Outre les réorientations de politique pénale que je viens d’évoquer, la CNCDH, à l’instar du CGLPL, estime nécessaire de mettre en œuvre un mécanisme de régulation carcérale qui aurait pour objet d’éviter que tout établissement dépasse un taux d’occupation de 100% : à partir du moment où le taux d’occupation d’un établissement franchirait ce seuil 100%, à chaque entrée de nouveau détenu, correspondrait la sortie d’un autre, sous le contrôle du juge de l’application des peines. Ce mécanisme devrait être inscrit dans la loi afin de s’imposer aux magistrats et à l’administration pénitentiaire.
Pour la CNCDH, et elle l’a encore rappelé dans son avis du 24 mars 2022, la surpopulation carcérale porte atteinte à l’ensemble des droits fondamentaux et dénature le sens de la peine privative de liberté. Tout comme d’autres problèmes systémiques, telles que les discriminations dans l’emploi ou dans la police, la solution est à rechercher non pas dans l’instauration d’un recours juridictionnel, donc d’un recours individuel, mais dans une intervention politique, une action globale : il est temps d’adopter des mesures à même de garantir une déflation carcérale. Cela passera nécessairement par un réexamen du sens de la peine, qui ne peut être assimilée à une relégation définitive, débarrassant définitivement la société d’éléments considérés comme inadaptés à une vie « normale », mais qui doit être conçue au contraire comme une marche plus ou moins longue vers la sortie de prison, vers la réinsertion.
Thomas DUMORTIER,
Conseiller juridique à la Commission nationale consultative des droits de l’homme
[1] Assemblée générale de l’ONU, Résolution 48/134, « Institutions nationales pour la promotion et la protection des droits de l’homme », 20 décembre 1993.

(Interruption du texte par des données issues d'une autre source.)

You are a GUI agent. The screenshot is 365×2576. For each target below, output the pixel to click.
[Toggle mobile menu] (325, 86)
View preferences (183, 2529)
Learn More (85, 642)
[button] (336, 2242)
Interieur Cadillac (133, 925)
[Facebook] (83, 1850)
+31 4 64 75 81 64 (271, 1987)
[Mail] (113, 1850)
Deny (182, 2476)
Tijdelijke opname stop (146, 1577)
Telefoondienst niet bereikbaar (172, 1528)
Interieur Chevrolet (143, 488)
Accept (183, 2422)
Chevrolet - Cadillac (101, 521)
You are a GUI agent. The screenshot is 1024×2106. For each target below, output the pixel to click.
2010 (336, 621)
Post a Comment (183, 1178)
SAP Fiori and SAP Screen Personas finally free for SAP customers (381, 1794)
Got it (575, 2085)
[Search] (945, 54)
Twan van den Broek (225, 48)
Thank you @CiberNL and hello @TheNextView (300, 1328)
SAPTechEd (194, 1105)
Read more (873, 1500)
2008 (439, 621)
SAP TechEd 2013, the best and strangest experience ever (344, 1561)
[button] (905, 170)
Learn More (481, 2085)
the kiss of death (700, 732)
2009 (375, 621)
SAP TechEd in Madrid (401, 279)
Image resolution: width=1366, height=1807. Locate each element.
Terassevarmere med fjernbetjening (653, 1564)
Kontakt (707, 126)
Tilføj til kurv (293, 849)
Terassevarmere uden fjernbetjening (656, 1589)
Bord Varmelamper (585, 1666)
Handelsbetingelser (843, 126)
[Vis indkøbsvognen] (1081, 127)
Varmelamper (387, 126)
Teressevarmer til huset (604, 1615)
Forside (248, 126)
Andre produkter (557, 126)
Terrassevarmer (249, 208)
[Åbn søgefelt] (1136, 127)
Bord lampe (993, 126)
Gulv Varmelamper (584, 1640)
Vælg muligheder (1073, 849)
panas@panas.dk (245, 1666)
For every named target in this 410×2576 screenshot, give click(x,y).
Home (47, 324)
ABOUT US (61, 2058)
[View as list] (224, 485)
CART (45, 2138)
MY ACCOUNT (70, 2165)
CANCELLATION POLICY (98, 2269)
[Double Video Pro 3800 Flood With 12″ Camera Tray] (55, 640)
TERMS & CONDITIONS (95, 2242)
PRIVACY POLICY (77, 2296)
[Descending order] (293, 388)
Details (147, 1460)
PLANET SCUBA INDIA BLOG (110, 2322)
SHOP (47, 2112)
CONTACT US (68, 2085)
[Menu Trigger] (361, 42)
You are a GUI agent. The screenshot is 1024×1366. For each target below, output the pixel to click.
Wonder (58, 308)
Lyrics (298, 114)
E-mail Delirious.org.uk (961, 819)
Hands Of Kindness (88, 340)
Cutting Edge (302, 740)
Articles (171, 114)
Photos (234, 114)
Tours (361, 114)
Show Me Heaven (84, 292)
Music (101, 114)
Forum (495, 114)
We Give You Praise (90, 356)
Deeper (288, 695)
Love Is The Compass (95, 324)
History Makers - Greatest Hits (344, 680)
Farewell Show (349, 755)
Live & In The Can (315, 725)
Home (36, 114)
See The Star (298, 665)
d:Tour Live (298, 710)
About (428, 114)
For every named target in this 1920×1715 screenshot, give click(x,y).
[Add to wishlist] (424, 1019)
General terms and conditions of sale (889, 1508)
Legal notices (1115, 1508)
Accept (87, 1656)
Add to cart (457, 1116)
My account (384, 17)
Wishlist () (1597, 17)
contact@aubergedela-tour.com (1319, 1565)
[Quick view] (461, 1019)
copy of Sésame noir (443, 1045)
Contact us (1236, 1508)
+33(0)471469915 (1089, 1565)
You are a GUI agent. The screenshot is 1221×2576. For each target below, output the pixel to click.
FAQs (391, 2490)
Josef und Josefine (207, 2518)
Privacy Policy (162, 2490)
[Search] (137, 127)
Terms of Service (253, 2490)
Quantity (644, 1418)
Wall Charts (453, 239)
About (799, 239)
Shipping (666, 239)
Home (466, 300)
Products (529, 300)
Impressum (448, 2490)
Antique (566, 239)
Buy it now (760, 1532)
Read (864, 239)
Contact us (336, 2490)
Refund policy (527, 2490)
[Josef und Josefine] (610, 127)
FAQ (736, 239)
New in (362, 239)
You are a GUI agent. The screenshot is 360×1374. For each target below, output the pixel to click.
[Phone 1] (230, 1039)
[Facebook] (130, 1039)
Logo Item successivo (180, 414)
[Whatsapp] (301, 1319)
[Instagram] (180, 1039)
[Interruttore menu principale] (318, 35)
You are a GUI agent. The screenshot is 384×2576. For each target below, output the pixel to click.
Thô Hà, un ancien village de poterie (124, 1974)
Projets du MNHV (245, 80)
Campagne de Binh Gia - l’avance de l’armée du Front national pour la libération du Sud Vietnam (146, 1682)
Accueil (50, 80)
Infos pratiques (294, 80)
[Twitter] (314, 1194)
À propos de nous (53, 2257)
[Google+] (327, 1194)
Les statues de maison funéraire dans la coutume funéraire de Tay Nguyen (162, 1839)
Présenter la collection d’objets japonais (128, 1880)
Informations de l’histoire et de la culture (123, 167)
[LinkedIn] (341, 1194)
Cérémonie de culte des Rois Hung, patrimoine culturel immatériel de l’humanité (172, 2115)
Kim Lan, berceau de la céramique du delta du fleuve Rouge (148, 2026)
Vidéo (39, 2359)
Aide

[2] Loi n° 2007-292 du 5 mars 2007 relative à la Commission nationale consultative des droits de l’homme, art. 1er.
[3] CNCDH, Etude sur les droits de l’homme dans la prison, 2004.
[4] CNCDH, Réflexions sur le sens de la peine, 2002.
[5] CNCDH, Avis sur les droits fondamentaux dans les prisons, 2022
[6] CEDH, 21 mai 2015, Yengo c. France, req. n° 50494/12 ; CEDH, 30 janvier 2020, JMB et autres c. France, req. n° 9671/15 et autres.
[7] CEDH, 8 janvier 2013, Torreggiani et autres c. Italie, req. n° 43517/09 et autres.
[8] Outre leurs tierces interventions auprès de la Cour européenne, la CNCDH et le CGLPL ont également transmis des observations au Comité des ministres, en juillet 2021 et en octobre 2022, sur l’état de l’exécution de l’arrêt JMB, en réaction aux bilans d’action présentés par le gouvernement.
[9] CEDH, JMB c. France, § 207.
[10] D’après des informations transmises par le CGLPL, entre octobre 2021 et octobre 2022, 39 recours ont été exercés à la maison d’arrêt de Fresnes… Deux seulement ont été jugés fondés mais nous n’avons pas d’information sur les mesures prises in fine par l’administration.
[11] Conseil de l’Europe, Comité de prévention de la torture et des peines ou traitements inhumains ou dégradants (CPT), Rapport au gouvernement de la République française relatif à la visite effectuée en France du 4 au 19 décembre 2019, § 43.